Data assimilation techniques for estimating separated aerodynamic flows

9 October 2020
12:00 pm to 1:00 pm
Data assimilation techniques for estimating separated aerodynamic flows
Jeff Eldredge
Professor
Mechanical and Aerospace Engineering Department
University of California, Los Angeles

Abstract:  Small flight vehicles, targeted for many emerging applications, are more agile but also more strongly affected by unexpected disturbances (‘gusts’) than larger vehicles. The non-linear aerodynamics of these gust encounters remains a principal challenge in controlling the vehicle’s flight. In particular, any such flight control strategy must rely on an estimation of the vehicle’s current state from available sensors. In this talk, I will discuss the dynamic estimation of the flow state from limited sensor data. In the first part, I will discuss the use of deep learning tools to train a model to predict flow disturbance parameters from surface pressure sensors. This machine learning architecture also provides a means of systematically optimizing the placement of the sensors. In the second part of the talk, I will discuss the opportunities provided by the Ensemble Kalman Filter, which allows us to easily combine physics-based models of the flow with measurement data from sensors. The assimilation of these measurements can compensate for the physics that are unrepresented in the model. In the examples I will show, we use an aggregated vortex model to predict the fluid dynamics of the separated flow, and rely on the surface pressure measurements to inform the model of disturbances to that flow. The overall estimation algorithm is applied to several scenarios of an impulsively started flat plate, in which measurement data are obtained from a high-fidelity Navier–Stokes simulation. The assimilated vortex model efficiently and accurately predicts the evolving flow as well as the normal force in both the undisturbed case (a separated flow) as well as in the presence of one or more strong disturbances, without any knowledge of the disturbance characteristics.

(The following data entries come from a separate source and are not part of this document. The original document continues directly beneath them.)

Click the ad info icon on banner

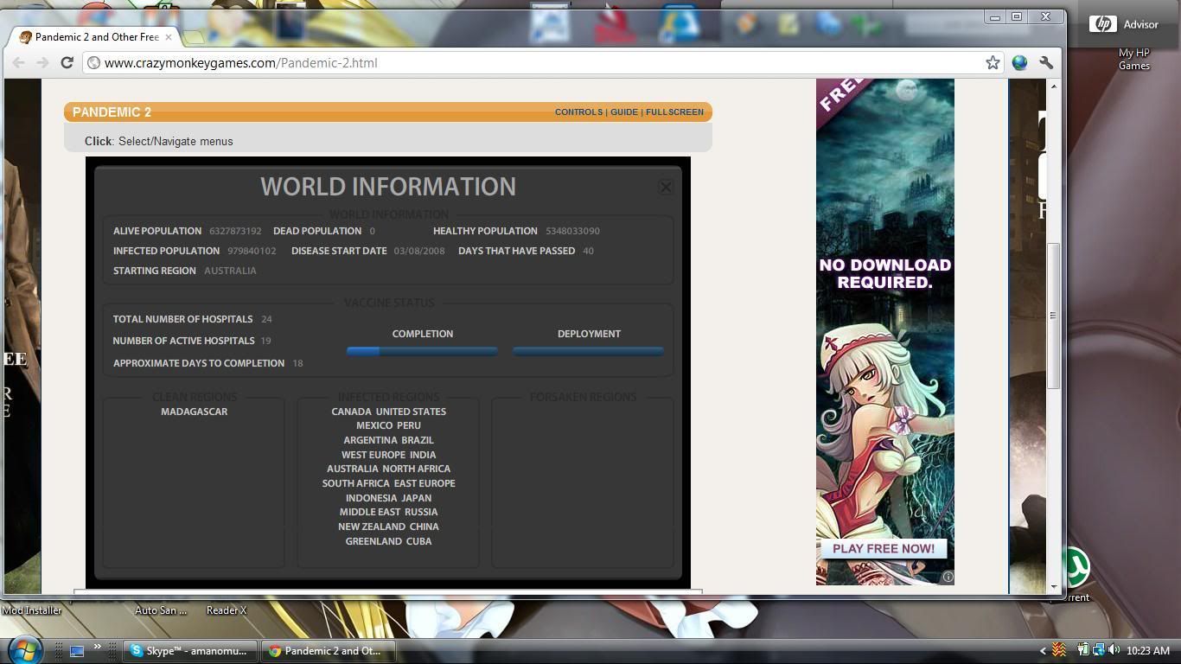(948, 577)
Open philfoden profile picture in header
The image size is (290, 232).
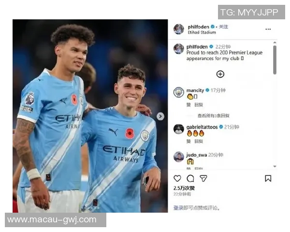pos(179,29)
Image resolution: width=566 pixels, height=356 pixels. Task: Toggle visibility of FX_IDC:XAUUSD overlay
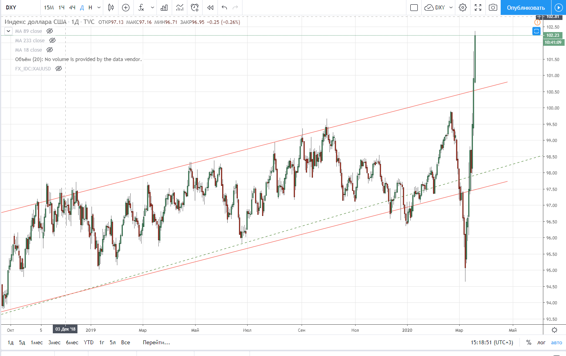pos(59,68)
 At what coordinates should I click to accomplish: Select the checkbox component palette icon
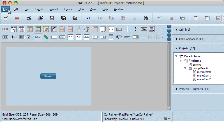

Biosketch:  Jeff Eldredge is Professor of Mechanical & Aerospace Engineering at the University of California, Los Angeles, where he has served on the faculty since 2003. Prior to this, he received his Ph.D. from Caltech, followed by post-doctoral research at Cambridge University. His research interests lie in computational and theoretical studies of fluid dynamics, including numerical simulation and low-order modeling of unsteady aerodynamics; investigations of aquatic and aerial locomotion in biological and bioinspired systems; and investigations of biomedical and biomedical device flows. He is a Fellow of the American Physical Society and an Associate Fellow of AIAA. He serves on the Editorial Board of Physical Review Fluids and as an Associate Editor for the journal Theoretical and Computational Fluid Dynamics. He is a recipient of the NSF CAREER award.